TASK TO COMPLETE -> Please report, as a bare number, how many lines below include the string "give".

RECORD SET ->

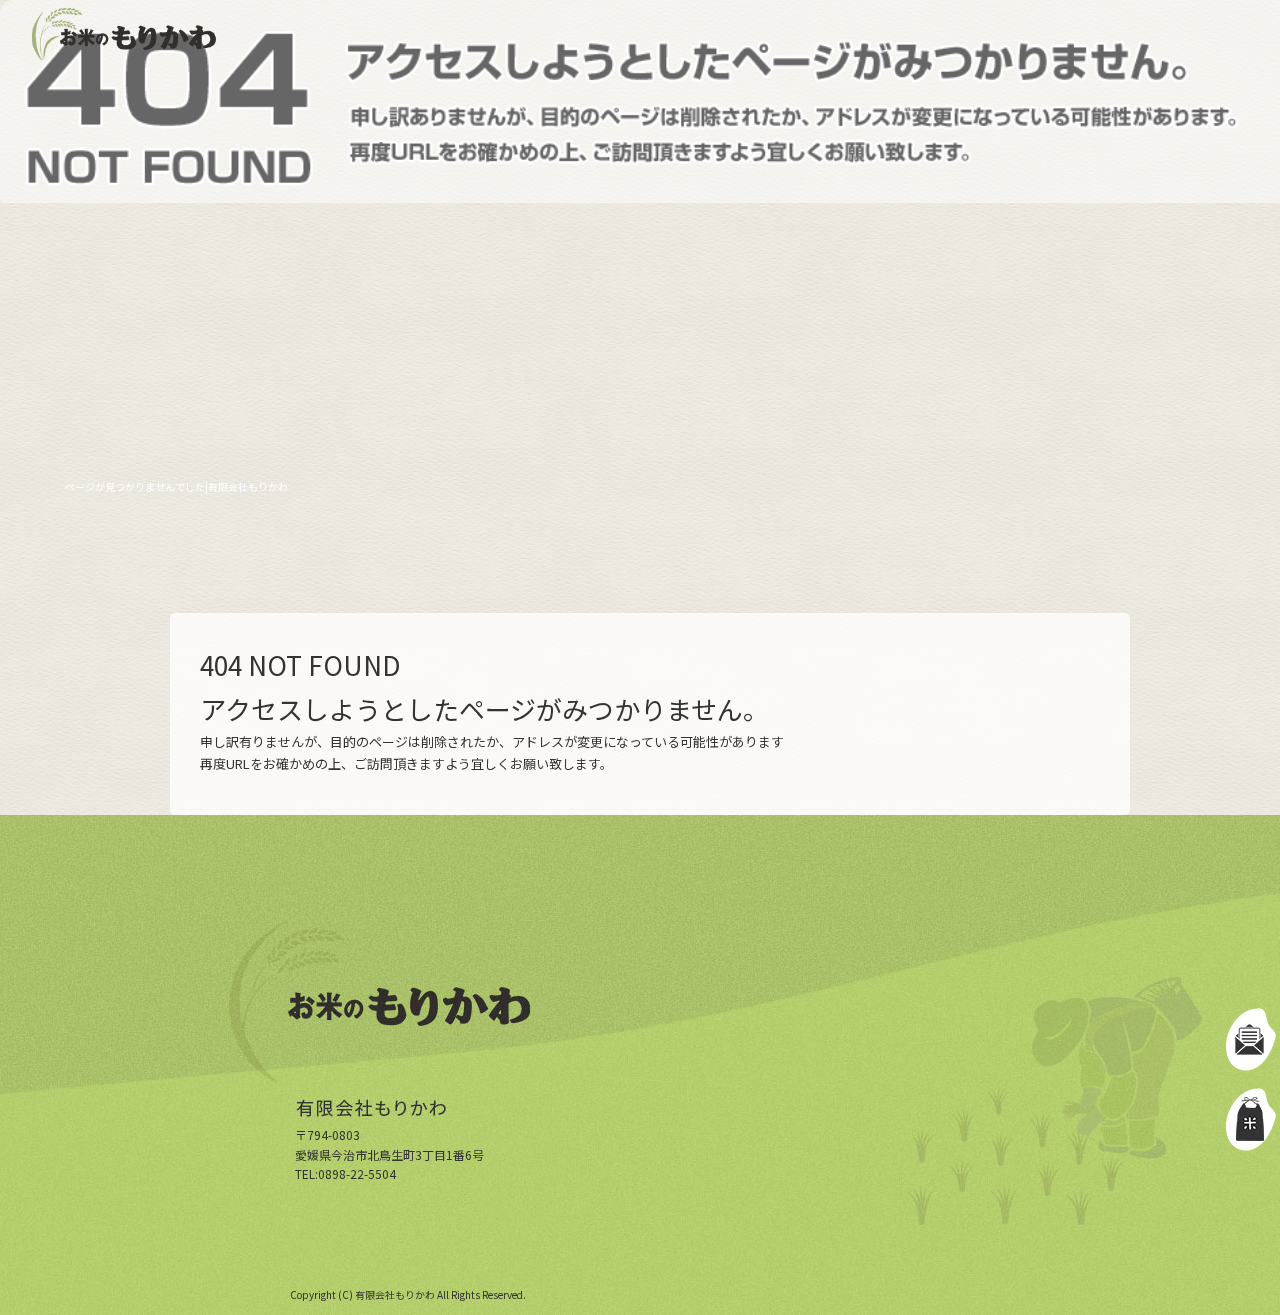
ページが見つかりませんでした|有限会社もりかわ (176, 486)
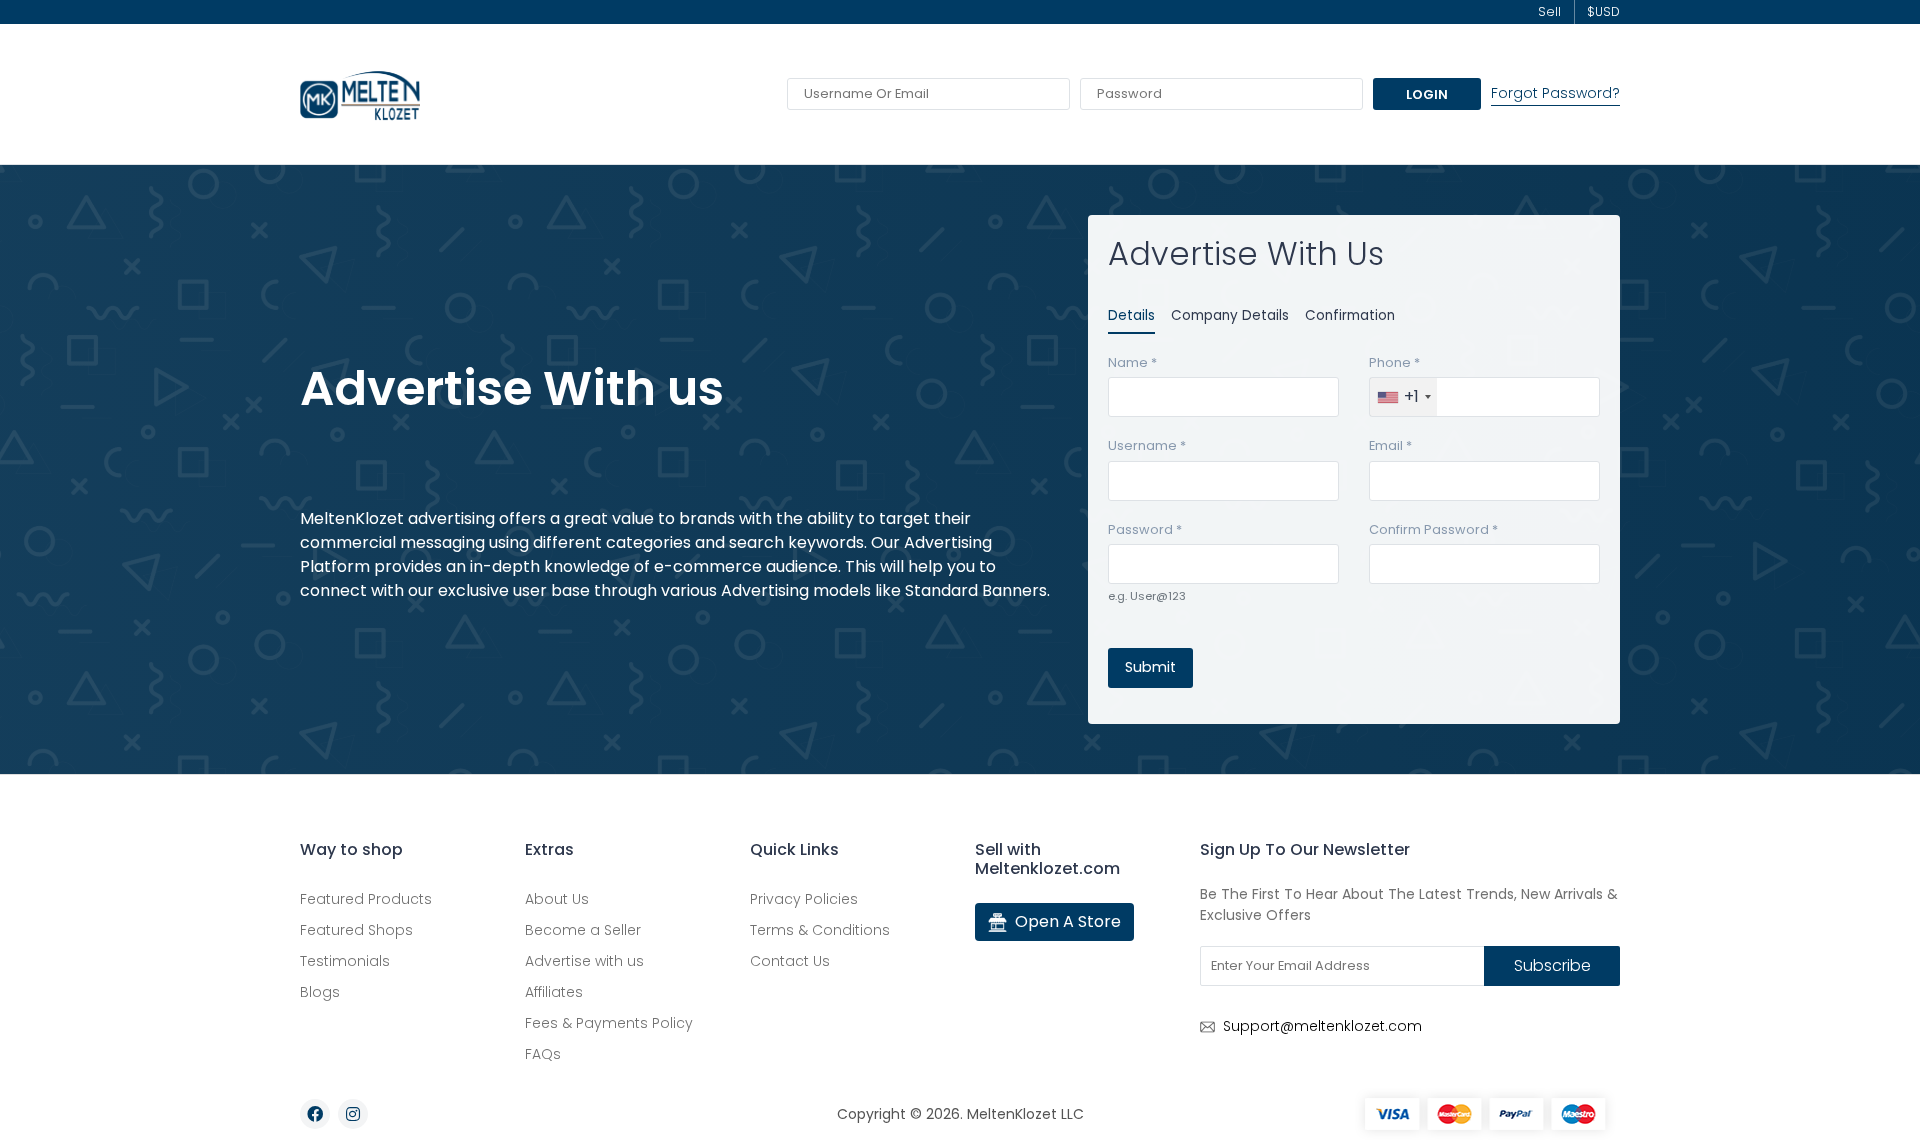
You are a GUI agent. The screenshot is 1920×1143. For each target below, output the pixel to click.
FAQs (543, 1054)
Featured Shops (356, 930)
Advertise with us (584, 961)
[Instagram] (353, 1114)
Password (1145, 529)
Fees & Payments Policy (609, 1023)
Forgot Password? (1555, 93)
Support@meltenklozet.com (1322, 1026)
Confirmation (1350, 315)
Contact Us (790, 961)
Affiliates (554, 992)
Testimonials (345, 961)
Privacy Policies (804, 899)
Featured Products (366, 899)
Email (1390, 445)
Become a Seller (583, 930)
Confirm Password (1433, 529)
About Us (557, 899)
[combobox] (1403, 397)
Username (1147, 445)
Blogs (320, 992)
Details (1131, 315)
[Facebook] (315, 1114)
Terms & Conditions (820, 930)
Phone (1394, 362)
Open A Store (1068, 921)
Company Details (1230, 315)
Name (1132, 362)
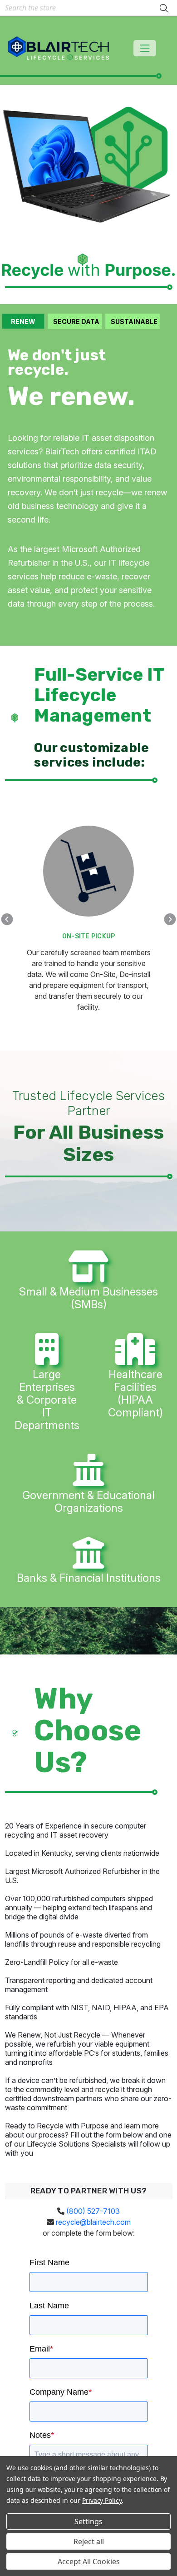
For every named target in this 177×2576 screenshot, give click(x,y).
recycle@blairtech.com (93, 2222)
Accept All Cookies (89, 2561)
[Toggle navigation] (144, 48)
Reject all (89, 2541)
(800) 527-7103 (92, 2211)
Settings (88, 2521)
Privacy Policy (102, 2500)
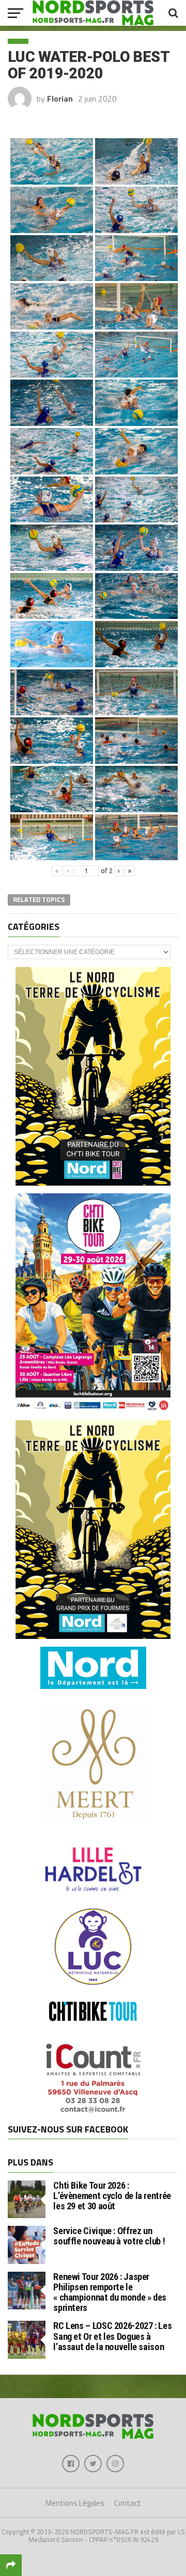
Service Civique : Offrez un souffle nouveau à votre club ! (109, 2235)
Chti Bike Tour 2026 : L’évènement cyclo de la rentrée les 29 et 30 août (112, 2195)
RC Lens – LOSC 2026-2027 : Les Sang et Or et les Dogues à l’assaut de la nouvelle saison (112, 2336)
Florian (60, 98)
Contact (127, 2503)
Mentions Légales (74, 2503)
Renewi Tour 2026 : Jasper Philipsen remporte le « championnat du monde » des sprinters (109, 2292)
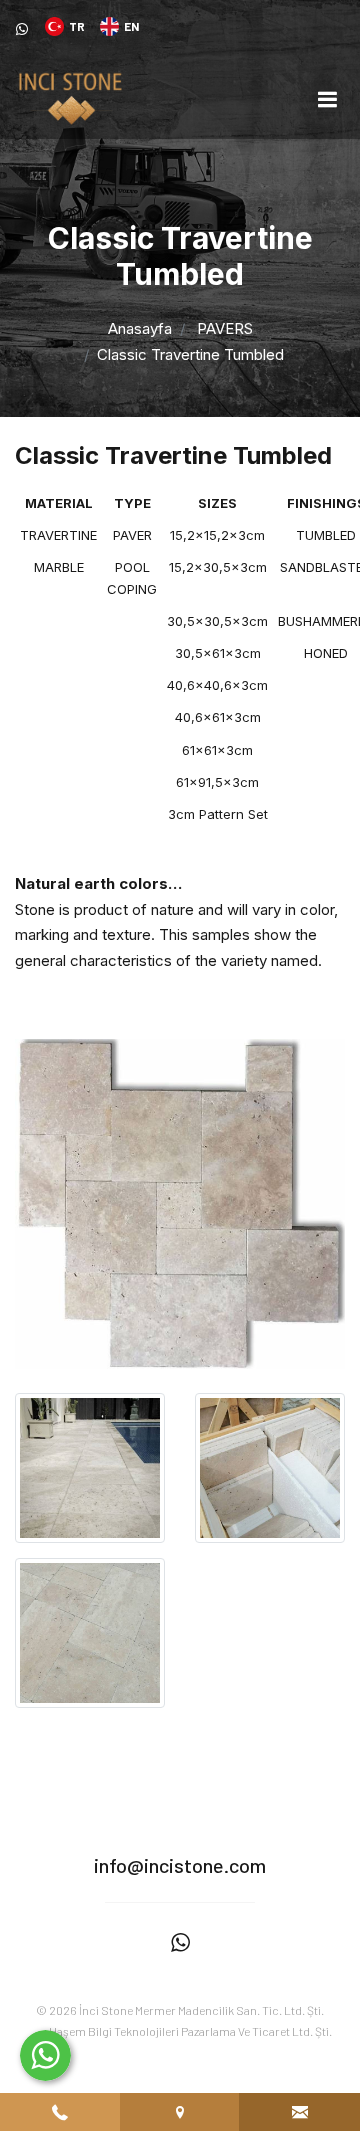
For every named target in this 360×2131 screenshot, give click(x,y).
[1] (327, 98)
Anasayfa (140, 328)
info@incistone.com (180, 1865)
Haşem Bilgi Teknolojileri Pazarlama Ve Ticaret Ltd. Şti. (190, 2031)
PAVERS (225, 328)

ANSWER FOR THE TASK -> 2